I like to call them the “bumbling pilots of the garden,” and every summer, those loud, buzzy, clumsy fig beetles are quite an amusing sight to see.
If they’re not, ahem, getting down to business, they’re firmly planted on fruit trees, sucking the juice of not only their namesake figs, but other soft-skinned, rotting fruits like peaches, plums, apricots, and berries.
Fig beetles aren’t harmful to the garden the way other pests are; they won’t spread diseases, kill your trees, or attract more pests. But, they can be a nuisance if they’re feeding on your crop before you get around to harvesting it. Learn how to get rid of fig beetles organically and control their populations in the garden.
What Is a Fig Beetle?
Fig beetles (Cotinis mutabilis, also known as figeater beetles or green fruit beetles) are members of the scarab beetle family.
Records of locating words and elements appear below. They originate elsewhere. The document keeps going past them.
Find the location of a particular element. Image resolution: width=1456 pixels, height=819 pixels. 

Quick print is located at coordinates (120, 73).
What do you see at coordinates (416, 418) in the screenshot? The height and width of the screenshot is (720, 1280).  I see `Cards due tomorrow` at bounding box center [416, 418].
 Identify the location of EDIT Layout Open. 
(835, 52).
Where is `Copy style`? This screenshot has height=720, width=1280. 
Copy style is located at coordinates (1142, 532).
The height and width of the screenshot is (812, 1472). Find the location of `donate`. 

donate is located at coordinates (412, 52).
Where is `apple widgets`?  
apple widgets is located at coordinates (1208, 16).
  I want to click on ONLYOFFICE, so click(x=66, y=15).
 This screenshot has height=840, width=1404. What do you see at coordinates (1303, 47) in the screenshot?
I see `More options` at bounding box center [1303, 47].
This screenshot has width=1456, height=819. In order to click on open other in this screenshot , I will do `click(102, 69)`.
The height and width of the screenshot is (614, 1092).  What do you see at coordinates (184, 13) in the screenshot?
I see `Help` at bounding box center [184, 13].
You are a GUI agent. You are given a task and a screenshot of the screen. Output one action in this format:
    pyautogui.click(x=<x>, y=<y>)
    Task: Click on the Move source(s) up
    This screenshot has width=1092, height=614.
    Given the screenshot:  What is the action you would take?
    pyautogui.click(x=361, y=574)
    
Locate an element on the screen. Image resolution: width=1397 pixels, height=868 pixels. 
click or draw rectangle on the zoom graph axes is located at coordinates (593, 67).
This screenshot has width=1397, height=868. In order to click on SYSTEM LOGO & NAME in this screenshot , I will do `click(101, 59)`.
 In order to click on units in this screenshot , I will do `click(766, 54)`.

They’re easily recognizable by their beautifully distinctive coloration. Fig beetles are metallic dark green on top with a tan-colored band edging their forewings (known as elytra), and have iridescent green legs and undersides. They’re relatively large as far as insects go, and can grow up to 1 1/2 inches long.
Fig beetles have one generation per year, though they can remain in the soil for up to two years. The larvae emerge from the eggs in fall and overwinter in mulch, compost, manure, or any decaying pile of organic materials.
The larvae, or “crawly backs,” look like curled up, creamy white grubs and don’t do any damage in the garden, as they solely feed on organic matter in the soil. They are actually excellent decomposers that help your compost break down more quickly!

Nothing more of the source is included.